Jeanne was a cradle Roman Catholic.  She surpassed many of her fellow young Catholics by being a daily communicant as a child, pursuing nunship,

  • I find the idea of my extroverted wife as a nun very amusing, and can imagine the inhabitants of the convent singing, as in The Sound of Music, “How do you solve a problem like Jeanne?”

working as a Minister of Music, falling in love with two seminarians at different growth phases (and winding up with a philosopher) and finally leaving the Roman tradition for a simple relationship with the Father, Son and Holy Spirit (or as she likes to call the Holy Spirit, Big Bird).

  • I know both of these seminarians (one of whom has passed away), and am thankful they both had the good sense to choose the church over the love of my life—it would have been awkward when I met her over thirty years ago if she had been married to one of them.

She’s spent her entire life it seems wrestling with the Godhead.  In fact, she has often described her relationship with God using the image of a boxing ring.  She and Jesus in the center, Jesus’ hand on her head, Jeanne’s fists flailing at the air. Jesus waiting for Jeanne to tire out, Jeanne never taking the mat.”

  • Jeanne calls this “Brooklyn spirituality,” which is about as far from my own type of spirituality as one can get. Still, one of the reasons our more-than-three-decade union of opposites has worked is that we respect the importance and value of each other’s very different attempts to figure out what the divine is up to.

Jeanne came to believe that ‘If God is love, then Lent isn’t about giving things up or deprivation. It is about loving.’  She continued, ‘If I give something up because it is a sin I’m not moving toward God and myself, because the action is a negation.  But if I accept that what I’m giving up is something that isn’t good for me in the first place, then giving it up is truly loving myself. I’m showing gratitude to God and love for myself as His temple, His creation.’”

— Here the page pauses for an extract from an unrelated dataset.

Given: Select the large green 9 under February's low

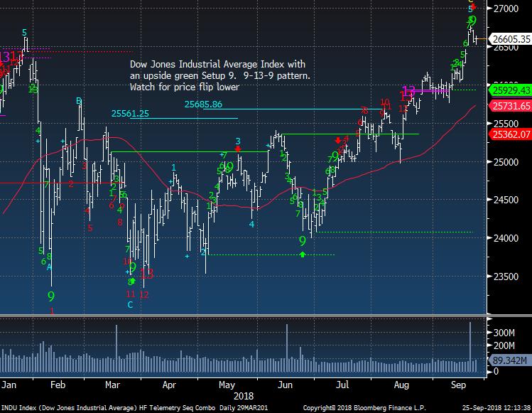Looking at the screenshot, I should point(52,295).
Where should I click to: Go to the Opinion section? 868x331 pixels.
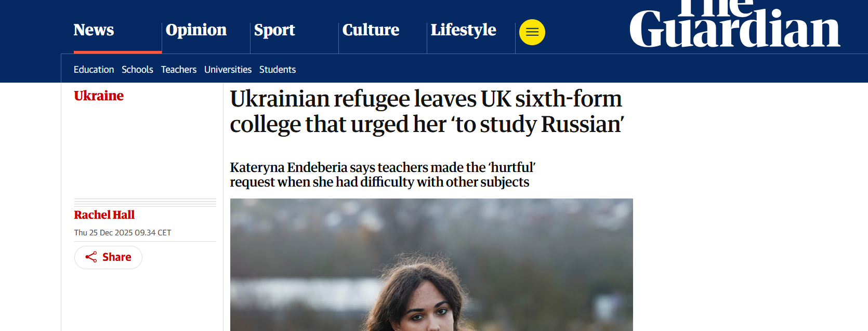[x=196, y=30]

  • With allowance for my obvious bias in favor of anything Jeanne says, this is a profound insight. My problem with Lent has always been that it provides an opportunity for “spirituality on the cheap.” Anyone can give something up for forty days, especially if it produces a false sense of spiritual satisfaction. Jeanne’s insight is that I have this all wrong (a point she makes frequently to me). Lent provides an opportunity to deliberately do something that all of us regularly neglect: Taking care of and loving ourselves as if we mattered. Because we do. To wrap up, Jeanne—as is her custom—got direct and honest.

To flesh this out, Jeanne has battled with food since birth, or at least that’s how it seems.  Her latest struggle is with diet drinks, coffee—which is her favored delivery system for sugar substitute and cream—and alcohol!  She loves her vodka.

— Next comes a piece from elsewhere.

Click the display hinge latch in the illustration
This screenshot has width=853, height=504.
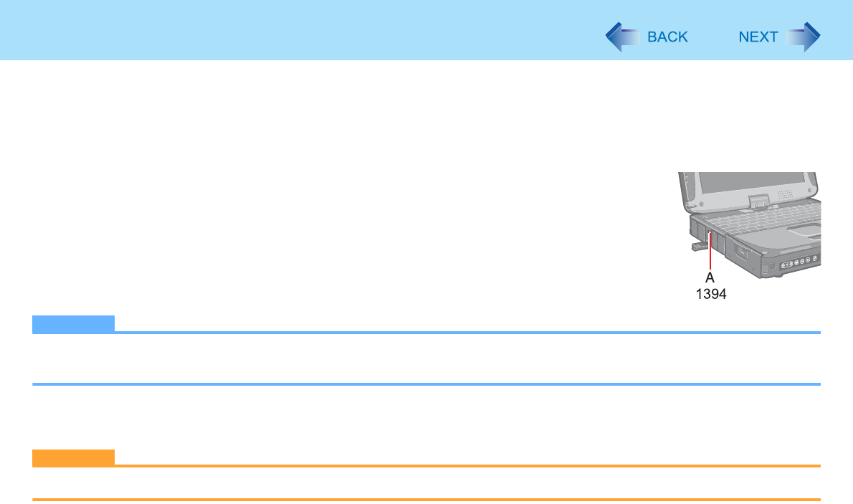(x=759, y=202)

  • About as much as I love single malt scotch and dark beer.

She’s thinking of giving these up for Lent because

  1. They are not good for her body,
  2. They are not good for her mind, and
  3. They are not good for her soul.

Yet, she drinks them.  To honor her new way of thinking about Lent, she has decided to embrace Love by doing what is good for her body, mind and soul.  Now if she could only grasp that going to the gym is also about loving herself!

  • These are good decisions–plus, this means that for the next forty days Jeanne won’t be drinking any of my dark beer.

The question for each of us, during this Lent in which we are also in forced seclusion, is not “What should I give up for Lent in order to feel deprived, and therefore more spiritual or holy?” The question rather is “Do I dare treat myself as if I matter?” or “Am I willing to risk seeing myself as valued and loved in the manner that God sees me?” If the answer to this is “yes,” then what are the ways in which I habitually treat myself as if I did not matter? Am I willing to deliberately suspend those activities, even for a limited time? Am I willing, with Big Bird’s help, to take on a new Lenten experiment—loving myself?